This is off the thread of everything posted in the last few
days. But: I wanted to know from the experts on this group. Why is
10kt gold being used in commercial jewelry so much. And why is
it being priced so high?

Is there that much of a difference between the price of 10K gold
and 14K gold fill. I know the process differences…but, the
jewelers are making a big deal out of 10kt as if it were the
hottest thing on earth. And yet the prices are not devalued as I
would expect. Is this just another selling ploy?

I don’t even know where to buy 10kt settings and blanks. The
dealers I use only carry Sterling, gold fill, or 14k and up.

Any thoughts on this?
Thanks
m…
a novice.


#2

m, Here 9k is the predominant gold alloy - 375 it’s stamped - and
it polishes up not unlike a slightly yellow sterling! Works like
mild steel, but people buy it. I like to say it’s really a copper
alloy :wink:

Bri

B r i a n A d a m J e w e l l e r y E y e w e a r
@Brian_Adam1 ph/fx +64 9 817 6816 NEW ZEALAND
http://www.adam.co.nz/ Ring-Making on the steps of the Museum
http://www.adam.co.nz/jam.htm JAM Jewellery Events


#3

Hmmmm-why is 10k gold valued high in North America?

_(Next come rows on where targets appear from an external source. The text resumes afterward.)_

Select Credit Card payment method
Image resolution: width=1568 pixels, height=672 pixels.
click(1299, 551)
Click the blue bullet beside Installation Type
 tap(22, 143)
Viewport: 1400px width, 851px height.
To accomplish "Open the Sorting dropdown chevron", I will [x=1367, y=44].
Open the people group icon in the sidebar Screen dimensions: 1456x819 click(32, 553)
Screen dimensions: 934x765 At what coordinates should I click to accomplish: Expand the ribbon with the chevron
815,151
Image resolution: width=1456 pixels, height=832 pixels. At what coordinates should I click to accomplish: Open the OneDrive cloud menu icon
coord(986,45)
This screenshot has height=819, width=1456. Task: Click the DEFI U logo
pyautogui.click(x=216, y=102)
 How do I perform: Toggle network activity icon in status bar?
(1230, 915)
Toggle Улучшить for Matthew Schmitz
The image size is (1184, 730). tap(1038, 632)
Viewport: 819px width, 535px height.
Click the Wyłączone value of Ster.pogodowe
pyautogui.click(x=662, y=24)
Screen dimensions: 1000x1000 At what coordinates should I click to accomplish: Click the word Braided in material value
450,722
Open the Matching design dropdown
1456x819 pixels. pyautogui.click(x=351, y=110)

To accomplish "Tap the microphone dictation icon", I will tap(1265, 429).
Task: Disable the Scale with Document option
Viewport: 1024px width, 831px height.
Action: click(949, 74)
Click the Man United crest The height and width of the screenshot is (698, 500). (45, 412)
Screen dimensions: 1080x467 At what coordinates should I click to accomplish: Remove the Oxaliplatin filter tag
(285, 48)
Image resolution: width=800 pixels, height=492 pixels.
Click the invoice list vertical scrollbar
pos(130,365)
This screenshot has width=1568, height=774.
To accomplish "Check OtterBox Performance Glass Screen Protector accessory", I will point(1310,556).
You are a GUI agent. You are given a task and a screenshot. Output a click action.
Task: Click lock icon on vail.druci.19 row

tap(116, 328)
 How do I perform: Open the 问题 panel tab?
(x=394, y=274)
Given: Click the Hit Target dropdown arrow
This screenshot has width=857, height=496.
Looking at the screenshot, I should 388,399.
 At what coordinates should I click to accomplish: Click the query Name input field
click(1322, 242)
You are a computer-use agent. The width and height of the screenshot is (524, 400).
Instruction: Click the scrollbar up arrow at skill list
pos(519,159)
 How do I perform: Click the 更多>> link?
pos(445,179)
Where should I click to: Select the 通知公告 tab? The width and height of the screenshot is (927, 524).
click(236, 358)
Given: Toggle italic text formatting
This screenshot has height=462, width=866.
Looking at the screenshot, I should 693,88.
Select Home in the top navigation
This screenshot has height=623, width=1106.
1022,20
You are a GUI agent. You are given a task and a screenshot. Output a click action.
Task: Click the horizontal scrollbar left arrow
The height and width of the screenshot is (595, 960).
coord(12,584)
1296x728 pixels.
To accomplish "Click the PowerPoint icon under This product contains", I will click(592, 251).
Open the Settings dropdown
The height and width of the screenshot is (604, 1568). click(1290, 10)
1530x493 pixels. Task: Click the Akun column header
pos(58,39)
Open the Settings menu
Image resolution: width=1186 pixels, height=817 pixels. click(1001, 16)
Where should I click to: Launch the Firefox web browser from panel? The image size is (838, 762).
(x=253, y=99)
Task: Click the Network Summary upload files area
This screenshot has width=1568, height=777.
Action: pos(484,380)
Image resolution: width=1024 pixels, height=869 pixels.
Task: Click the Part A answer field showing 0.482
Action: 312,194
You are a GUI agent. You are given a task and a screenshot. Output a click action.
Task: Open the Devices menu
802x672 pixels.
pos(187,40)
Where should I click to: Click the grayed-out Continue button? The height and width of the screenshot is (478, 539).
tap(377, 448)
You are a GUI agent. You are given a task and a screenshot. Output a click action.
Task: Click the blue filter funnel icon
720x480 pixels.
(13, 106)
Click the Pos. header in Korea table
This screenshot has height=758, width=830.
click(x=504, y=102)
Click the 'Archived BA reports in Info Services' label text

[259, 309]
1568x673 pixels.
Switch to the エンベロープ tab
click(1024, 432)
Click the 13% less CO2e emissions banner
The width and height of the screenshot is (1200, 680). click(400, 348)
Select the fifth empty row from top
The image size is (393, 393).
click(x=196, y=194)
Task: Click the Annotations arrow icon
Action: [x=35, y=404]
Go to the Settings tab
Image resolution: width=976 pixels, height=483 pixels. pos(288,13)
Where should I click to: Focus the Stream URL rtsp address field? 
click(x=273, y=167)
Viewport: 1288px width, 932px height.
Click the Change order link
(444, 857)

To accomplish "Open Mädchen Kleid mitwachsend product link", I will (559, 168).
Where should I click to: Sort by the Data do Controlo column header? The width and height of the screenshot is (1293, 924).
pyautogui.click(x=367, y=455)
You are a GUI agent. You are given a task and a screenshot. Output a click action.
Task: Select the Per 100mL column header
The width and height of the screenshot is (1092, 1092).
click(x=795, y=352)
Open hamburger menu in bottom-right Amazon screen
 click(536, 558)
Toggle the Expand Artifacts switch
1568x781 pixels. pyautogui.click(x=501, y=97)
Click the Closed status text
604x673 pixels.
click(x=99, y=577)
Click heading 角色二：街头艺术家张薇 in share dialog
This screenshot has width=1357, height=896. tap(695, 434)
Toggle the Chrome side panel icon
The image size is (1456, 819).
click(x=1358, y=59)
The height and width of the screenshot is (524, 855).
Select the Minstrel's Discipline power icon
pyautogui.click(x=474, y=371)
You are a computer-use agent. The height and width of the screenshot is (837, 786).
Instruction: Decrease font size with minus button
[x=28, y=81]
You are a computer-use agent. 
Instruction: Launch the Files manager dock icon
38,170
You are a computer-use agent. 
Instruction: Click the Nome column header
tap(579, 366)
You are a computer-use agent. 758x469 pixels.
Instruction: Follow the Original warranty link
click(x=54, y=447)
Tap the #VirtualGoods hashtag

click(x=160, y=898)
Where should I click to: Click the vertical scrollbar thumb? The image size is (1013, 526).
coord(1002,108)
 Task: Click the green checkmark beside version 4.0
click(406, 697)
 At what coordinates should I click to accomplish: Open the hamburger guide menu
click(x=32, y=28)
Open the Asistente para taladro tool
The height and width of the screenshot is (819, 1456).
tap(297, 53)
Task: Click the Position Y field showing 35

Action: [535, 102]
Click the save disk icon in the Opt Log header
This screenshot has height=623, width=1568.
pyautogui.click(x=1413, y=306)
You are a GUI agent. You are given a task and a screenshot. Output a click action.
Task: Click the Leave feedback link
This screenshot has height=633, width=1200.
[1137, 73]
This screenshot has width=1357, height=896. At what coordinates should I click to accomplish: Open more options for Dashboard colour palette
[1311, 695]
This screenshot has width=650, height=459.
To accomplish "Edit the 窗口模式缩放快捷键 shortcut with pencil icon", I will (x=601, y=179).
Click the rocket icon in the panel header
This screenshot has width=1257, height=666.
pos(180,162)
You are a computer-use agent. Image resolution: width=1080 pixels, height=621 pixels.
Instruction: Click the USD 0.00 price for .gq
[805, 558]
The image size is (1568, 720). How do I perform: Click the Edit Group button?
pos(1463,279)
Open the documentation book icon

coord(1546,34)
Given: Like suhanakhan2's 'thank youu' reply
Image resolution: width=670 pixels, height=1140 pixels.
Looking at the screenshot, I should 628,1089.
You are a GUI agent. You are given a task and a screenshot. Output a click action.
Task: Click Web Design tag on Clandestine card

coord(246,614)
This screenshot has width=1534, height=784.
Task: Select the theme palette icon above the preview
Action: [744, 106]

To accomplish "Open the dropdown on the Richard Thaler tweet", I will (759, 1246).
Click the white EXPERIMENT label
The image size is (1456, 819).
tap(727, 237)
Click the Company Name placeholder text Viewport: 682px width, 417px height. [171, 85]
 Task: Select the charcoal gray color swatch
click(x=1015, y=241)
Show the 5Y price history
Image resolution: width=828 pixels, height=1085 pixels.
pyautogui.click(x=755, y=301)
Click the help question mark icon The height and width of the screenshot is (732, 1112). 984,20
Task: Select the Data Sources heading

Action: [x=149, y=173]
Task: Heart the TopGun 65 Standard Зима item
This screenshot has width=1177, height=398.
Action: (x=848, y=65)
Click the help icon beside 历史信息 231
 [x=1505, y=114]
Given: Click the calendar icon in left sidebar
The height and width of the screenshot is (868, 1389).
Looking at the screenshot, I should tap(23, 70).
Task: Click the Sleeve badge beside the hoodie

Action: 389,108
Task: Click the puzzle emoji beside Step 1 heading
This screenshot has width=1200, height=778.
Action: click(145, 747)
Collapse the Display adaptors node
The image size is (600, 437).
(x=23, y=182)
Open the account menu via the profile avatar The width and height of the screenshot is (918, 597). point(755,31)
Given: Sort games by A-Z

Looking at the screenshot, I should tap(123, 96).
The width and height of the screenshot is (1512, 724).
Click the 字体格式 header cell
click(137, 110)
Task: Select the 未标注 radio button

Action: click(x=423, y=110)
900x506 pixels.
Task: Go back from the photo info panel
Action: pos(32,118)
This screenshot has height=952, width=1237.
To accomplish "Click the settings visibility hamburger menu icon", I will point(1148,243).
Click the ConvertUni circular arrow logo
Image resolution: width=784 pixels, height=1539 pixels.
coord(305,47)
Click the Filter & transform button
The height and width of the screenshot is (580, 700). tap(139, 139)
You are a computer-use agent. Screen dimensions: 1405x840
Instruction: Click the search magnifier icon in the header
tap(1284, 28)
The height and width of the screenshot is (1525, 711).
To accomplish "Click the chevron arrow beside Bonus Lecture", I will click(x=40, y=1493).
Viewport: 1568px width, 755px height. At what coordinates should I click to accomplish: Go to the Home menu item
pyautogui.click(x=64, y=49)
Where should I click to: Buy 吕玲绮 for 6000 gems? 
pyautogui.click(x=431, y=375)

We live in a capitalist system. Other cultures differ. In Italy
is it against the law to sell anything less than 18k, (they make
tons of 14 k and lower for export only), in Asia 22 and 24k are
most valued (18k is considered junk in Vietnam for instance).

The manufacturers and retailers make more profit per gram on 10
k… That is about it.

You have to balance ecomomics against culture and actual working
characteristics. In reality, 18k, 22k and 24 k are lovely
materials to work in, 14k and 10k have certain tensile strength
characteristics that are useful for given problems (catches for
instance). Value is a culture issue. The mechanics of building
something for use, for culture, and to last for generations are
another story… Charles

Charles Lewton-Brain
Box 1624, Ste M, Calgary, Alberta, T2P 2L7, Canada


#4

10K, in my way of thinking, should not even be classified as
gold. It is only 42% gold. It seems as if it’s just another way
to maximize profits with an inferior product. It is similar to
the dilution of platinum by some manufacturers recently. For many
years platinum alloys were 90 - 95 % pure. This is what most
buyers expect when purchasing a platinum product. In the past
couple of years there have been producing platinum alloys of a
much lower % of platinum and passing it off as “Platinum” without
informing the public. It is just another example of more junk
being marketed by mass manufacturers.

Joel
@schwalbstudio
www.schwalbstudio.com


#5
    You have to balance ecomomics against culture 

Sorry to take that line out of context, Charles, but it’s was
just so provocative. (People ought to know by now that I live
for provocation). Anyway, that’s what I think the capitalist
experiment is. The test of cultural values against the power
of an elite. I think a lot of this comes about when you remove
art and music and other cultural studies from the educational
system. People lose their discriminating palate and begin only
to gorge, never feeling satistfied. Is it any wonder that most
of americans are overweight while their media ideals are
anorexic? We are gorging ourselves, unable to taste anything,
and the inner being is starved, like the image we portray to the
world. Sometimes I see this in jewelery. Big, flashy,
formless, stone encrusted lumps in Town & Country. No design,
no craftsmanship, no identity, just wealth. Burp!

David L. Huffman, starving bench aesthetician.


#6

The popularity of 10K that I’ve noticed seems to be in the “Pimp
jewelry” or “Gangsta jewelry” markets - big, lightweight,
diamond cut stuff with lots of flash and very little intrinsic
value. But it can be sold and promoted as “Rea l Gold” not gold
filled. As to the price - its the law of supply and demand at
work - people with more money than taste seem to love the stuff.
Ten Karat should be more expensive than 14K gold-filled - 10K
is 41.67% fine gold - 14K gold filled is 1/20 14K - or 2.9% fine
gold. 10K has about 14 times as much gold content. 10K findings
are available through New York suppliers - if you really want
some, yell and I’ll dig them out of my file cabinet. Mike


#7

A lot of antique charms (especially those from England) were
made in 10K gold. I’d rather own one of them than any 2
commercially made 14K charms made today. The reason?
Workmanship - the detail is incredible. Martha from Long Island


#8

Thanks for all the answers. Don’t bother going though your stuff
for 10K. I would rather not use it. I don’t do much, and the
people I sell to would just as soon have a gold tone, as 14 or 10
kt. So, thanks for the offer. I would rather not use the 10 kt. If
anything I will use 14kt.

m.


#9

In your question about gold the different mixtures, i.e., 8k,
10k, 18k, etc. I would like to be able to work with a yellow
colored material that would work similar to sterling silver and
would have a price more like silver. My wife likes the gold
color instead of silver. What little jewelry I make up is silver
but I would like to make some gold color that would not be so
expensive so I would be able to get the sheets, wire, bezels,
and other similar to what is made of silver. It is the cost of
the gold that I cannot afford any thoughts?